__What is being asked__.
Output every entry exactly as written.

__Given records__.
#####

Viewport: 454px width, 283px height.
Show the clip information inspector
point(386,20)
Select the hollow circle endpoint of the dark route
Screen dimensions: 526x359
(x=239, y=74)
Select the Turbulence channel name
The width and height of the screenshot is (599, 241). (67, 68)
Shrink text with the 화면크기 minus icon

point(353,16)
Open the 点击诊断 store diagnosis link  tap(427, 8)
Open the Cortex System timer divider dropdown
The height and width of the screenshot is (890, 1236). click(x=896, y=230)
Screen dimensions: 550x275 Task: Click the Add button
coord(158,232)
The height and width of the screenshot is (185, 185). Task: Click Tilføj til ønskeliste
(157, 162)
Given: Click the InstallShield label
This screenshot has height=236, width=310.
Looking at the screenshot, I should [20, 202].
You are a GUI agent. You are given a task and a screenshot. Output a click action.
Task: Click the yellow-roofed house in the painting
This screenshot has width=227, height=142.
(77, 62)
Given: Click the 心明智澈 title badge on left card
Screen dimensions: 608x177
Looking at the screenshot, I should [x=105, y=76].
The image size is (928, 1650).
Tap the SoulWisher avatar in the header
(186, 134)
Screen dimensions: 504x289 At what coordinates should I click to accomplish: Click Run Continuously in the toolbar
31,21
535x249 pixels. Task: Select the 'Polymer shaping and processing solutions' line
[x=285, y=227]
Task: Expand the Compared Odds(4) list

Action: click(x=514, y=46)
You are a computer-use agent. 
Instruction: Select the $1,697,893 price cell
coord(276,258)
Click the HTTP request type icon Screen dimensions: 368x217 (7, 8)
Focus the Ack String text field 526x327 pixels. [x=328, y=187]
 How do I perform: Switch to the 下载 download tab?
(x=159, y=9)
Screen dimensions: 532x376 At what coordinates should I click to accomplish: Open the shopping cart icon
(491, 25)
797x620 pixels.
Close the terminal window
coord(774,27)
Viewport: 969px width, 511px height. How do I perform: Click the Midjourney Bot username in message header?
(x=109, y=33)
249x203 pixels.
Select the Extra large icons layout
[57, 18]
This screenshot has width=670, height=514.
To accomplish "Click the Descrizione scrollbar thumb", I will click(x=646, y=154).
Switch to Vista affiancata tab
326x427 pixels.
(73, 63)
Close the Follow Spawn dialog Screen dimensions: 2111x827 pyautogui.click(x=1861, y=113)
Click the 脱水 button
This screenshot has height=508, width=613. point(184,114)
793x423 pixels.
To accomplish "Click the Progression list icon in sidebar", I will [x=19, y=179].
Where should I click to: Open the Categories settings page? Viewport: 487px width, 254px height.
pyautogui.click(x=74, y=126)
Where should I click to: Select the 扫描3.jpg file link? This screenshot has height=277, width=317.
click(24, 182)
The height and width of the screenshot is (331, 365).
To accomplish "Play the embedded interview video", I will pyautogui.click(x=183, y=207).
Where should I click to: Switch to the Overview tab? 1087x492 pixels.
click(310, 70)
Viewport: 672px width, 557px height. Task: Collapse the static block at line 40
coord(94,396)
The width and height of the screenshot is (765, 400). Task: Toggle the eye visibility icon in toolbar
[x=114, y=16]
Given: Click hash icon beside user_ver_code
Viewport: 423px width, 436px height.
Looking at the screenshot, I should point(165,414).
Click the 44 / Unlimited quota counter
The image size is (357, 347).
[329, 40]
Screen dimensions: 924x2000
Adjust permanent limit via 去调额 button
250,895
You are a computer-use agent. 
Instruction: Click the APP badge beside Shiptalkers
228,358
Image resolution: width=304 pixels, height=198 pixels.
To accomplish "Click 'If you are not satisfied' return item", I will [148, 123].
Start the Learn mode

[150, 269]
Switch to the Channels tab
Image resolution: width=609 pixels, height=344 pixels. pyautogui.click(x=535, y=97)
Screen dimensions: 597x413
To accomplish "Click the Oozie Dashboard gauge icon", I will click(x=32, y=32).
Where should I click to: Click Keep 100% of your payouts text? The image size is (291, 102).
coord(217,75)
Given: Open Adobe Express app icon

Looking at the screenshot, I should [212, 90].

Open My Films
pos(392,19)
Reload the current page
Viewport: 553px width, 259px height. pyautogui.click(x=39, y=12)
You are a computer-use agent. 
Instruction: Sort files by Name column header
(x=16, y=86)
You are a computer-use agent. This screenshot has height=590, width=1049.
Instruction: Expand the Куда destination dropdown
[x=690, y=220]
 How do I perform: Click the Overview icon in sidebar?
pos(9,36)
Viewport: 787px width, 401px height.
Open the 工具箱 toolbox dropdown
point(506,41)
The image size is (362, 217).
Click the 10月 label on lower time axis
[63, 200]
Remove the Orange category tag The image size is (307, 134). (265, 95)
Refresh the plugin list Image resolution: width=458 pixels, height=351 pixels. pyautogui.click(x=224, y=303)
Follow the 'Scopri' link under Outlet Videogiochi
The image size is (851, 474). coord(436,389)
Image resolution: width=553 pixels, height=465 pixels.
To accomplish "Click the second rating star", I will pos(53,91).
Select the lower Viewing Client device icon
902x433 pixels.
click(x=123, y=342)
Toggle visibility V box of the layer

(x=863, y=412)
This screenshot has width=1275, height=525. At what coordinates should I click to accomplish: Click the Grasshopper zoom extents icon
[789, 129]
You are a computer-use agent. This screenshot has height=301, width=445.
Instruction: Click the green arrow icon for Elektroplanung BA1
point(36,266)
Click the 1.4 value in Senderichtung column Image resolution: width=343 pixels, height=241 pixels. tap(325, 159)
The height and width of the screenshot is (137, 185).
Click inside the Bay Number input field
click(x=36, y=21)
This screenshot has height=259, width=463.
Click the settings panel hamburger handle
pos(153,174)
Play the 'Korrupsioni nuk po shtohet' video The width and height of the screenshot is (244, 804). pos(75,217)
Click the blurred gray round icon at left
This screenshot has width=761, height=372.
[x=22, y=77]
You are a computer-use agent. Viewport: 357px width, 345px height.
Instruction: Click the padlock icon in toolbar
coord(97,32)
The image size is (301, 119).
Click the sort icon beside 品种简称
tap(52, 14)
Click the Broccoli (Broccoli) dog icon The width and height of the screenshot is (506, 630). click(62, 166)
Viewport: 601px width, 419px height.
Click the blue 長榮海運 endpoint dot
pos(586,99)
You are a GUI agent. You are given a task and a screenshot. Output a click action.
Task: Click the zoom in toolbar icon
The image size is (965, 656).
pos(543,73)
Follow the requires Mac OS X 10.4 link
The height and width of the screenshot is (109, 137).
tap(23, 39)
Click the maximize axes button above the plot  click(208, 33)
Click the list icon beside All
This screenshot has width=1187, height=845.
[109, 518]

#####

__Output__.
Viewport: 454px width, 283px height.
Show the clip information inspector
point(386,20)
Select the hollow circle endpoint of the dark route
Screen dimensions: 526x359
(x=239, y=74)
Select the Turbulence channel name
The width and height of the screenshot is (599, 241). (67, 68)
Shrink text with the 화면크기 minus icon

point(353,16)
Open the 点击诊断 store diagnosis link  tap(427, 8)
Open the Cortex System timer divider dropdown
The height and width of the screenshot is (890, 1236). click(x=896, y=230)
Screen dimensions: 550x275 Task: Click the Add button
coord(158,232)
The height and width of the screenshot is (185, 185). Task: Click Tilføj til ønskeliste
(157, 162)
Given: Click the InstallShield label
This screenshot has height=236, width=310.
Looking at the screenshot, I should [20, 202].
You are a GUI agent. You are given a task and a screenshot. Output a click action.
Task: Click the yellow-roofed house in the painting
This screenshot has width=227, height=142.
(77, 62)
Given: Click the 心明智澈 title badge on left card
Screen dimensions: 608x177
Looking at the screenshot, I should [x=105, y=76].
The image size is (928, 1650).
Tap the SoulWisher avatar in the header
(186, 134)
Screen dimensions: 504x289 At what coordinates should I click to accomplish: Click Run Continuously in the toolbar
31,21
535x249 pixels. Task: Select the 'Polymer shaping and processing solutions' line
[x=285, y=227]
Task: Expand the Compared Odds(4) list

Action: click(x=514, y=46)
You are a computer-use agent. 
Instruction: Select the $1,697,893 price cell
coord(276,258)
Click the HTTP request type icon Screen dimensions: 368x217 (7, 8)
Focus the Ack String text field 526x327 pixels. [x=328, y=187]
 How do I perform: Switch to the 下载 download tab?
(x=159, y=9)
Screen dimensions: 532x376 At what coordinates should I click to accomplish: Open the shopping cart icon
(491, 25)
797x620 pixels.
Close the terminal window
coord(774,27)
Viewport: 969px width, 511px height. How do I perform: Click the Midjourney Bot username in message header?
(x=109, y=33)
249x203 pixels.
Select the Extra large icons layout
[57, 18]
This screenshot has width=670, height=514.
To accomplish "Click the Descrizione scrollbar thumb", I will click(x=646, y=154).
Switch to Vista affiancata tab
326x427 pixels.
(73, 63)
Close the Follow Spawn dialog Screen dimensions: 2111x827 pyautogui.click(x=1861, y=113)
Click the 脱水 button
This screenshot has height=508, width=613. point(184,114)
793x423 pixels.
To accomplish "Click the Progression list icon in sidebar", I will [x=19, y=179].
Where should I click to: Open the Categories settings page? Viewport: 487px width, 254px height.
pyautogui.click(x=74, y=126)
Where should I click to: Select the 扫描3.jpg file link? This screenshot has height=277, width=317.
click(24, 182)
The height and width of the screenshot is (331, 365).
To accomplish "Play the embedded interview video", I will pyautogui.click(x=183, y=207).
Where should I click to: Switch to the Overview tab? 1087x492 pixels.
click(310, 70)
Viewport: 672px width, 557px height. Task: Collapse the static block at line 40
coord(94,396)
The width and height of the screenshot is (765, 400). Task: Toggle the eye visibility icon in toolbar
[x=114, y=16]
Given: Click hash icon beside user_ver_code
Viewport: 423px width, 436px height.
Looking at the screenshot, I should point(165,414).
Click the 44 / Unlimited quota counter
The image size is (357, 347).
[329, 40]
Screen dimensions: 924x2000
Adjust permanent limit via 去调额 button
250,895
You are a computer-use agent. 
Instruction: Click the APP badge beside Shiptalkers
228,358
Image resolution: width=304 pixels, height=198 pixels.
To accomplish "Click 'If you are not satisfied' return item", I will [148, 123].
Start the Learn mode

[150, 269]
Switch to the Channels tab
Image resolution: width=609 pixels, height=344 pixels. pyautogui.click(x=535, y=97)
Screen dimensions: 597x413
To accomplish "Click the Oozie Dashboard gauge icon", I will click(x=32, y=32).
Where should I click to: Click Keep 100% of your payouts text? The image size is (291, 102).
coord(217,75)
Given: Open Adobe Express app icon

Looking at the screenshot, I should [212, 90].

Open My Films
pos(392,19)
Reload the current page
Viewport: 553px width, 259px height. pyautogui.click(x=39, y=12)
You are a computer-use agent. 
Instruction: Sort files by Name column header
(x=16, y=86)
You are a computer-use agent. This screenshot has height=590, width=1049.
Instruction: Expand the Куда destination dropdown
[x=690, y=220]
 How do I perform: Click the Overview icon in sidebar?
pos(9,36)
Viewport: 787px width, 401px height.
Open the 工具箱 toolbox dropdown
point(506,41)
The image size is (362, 217).
Click the 10月 label on lower time axis
[63, 200]
Remove the Orange category tag The image size is (307, 134). (265, 95)
Refresh the plugin list Image resolution: width=458 pixels, height=351 pixels. pyautogui.click(x=224, y=303)
Follow the 'Scopri' link under Outlet Videogiochi
The image size is (851, 474). coord(436,389)
Image resolution: width=553 pixels, height=465 pixels.
To accomplish "Click the second rating star", I will pos(53,91).
Select the lower Viewing Client device icon
902x433 pixels.
click(x=123, y=342)
Toggle visibility V box of the layer

(x=863, y=412)
This screenshot has width=1275, height=525. At what coordinates should I click to accomplish: Click the Grasshopper zoom extents icon
[789, 129]
You are a computer-use agent. This screenshot has height=301, width=445.
Instruction: Click the green arrow icon for Elektroplanung BA1
point(36,266)
Click the 1.4 value in Senderichtung column Image resolution: width=343 pixels, height=241 pixels. tap(325, 159)
The height and width of the screenshot is (137, 185).
Click inside the Bay Number input field
click(x=36, y=21)
This screenshot has height=259, width=463.
Click the settings panel hamburger handle
pos(153,174)
Play the 'Korrupsioni nuk po shtohet' video The width and height of the screenshot is (244, 804). pos(75,217)
Click the blurred gray round icon at left
This screenshot has width=761, height=372.
[x=22, y=77]
You are a computer-use agent. Viewport: 357px width, 345px height.
Instruction: Click the padlock icon in toolbar
coord(97,32)
The image size is (301, 119).
Click the sort icon beside 品种简称
tap(52, 14)
Click the Broccoli (Broccoli) dog icon The width and height of the screenshot is (506, 630). click(62, 166)
Viewport: 601px width, 419px height.
Click the blue 長榮海運 endpoint dot
pos(586,99)
You are a GUI agent. You are given a task and a screenshot. Output a click action.
Task: Click the zoom in toolbar icon
The image size is (965, 656).
pos(543,73)
Follow the requires Mac OS X 10.4 link
The height and width of the screenshot is (109, 137).
tap(23, 39)
Click the maximize axes button above the plot  click(208, 33)
Click the list icon beside All
This screenshot has width=1187, height=845.
[109, 518]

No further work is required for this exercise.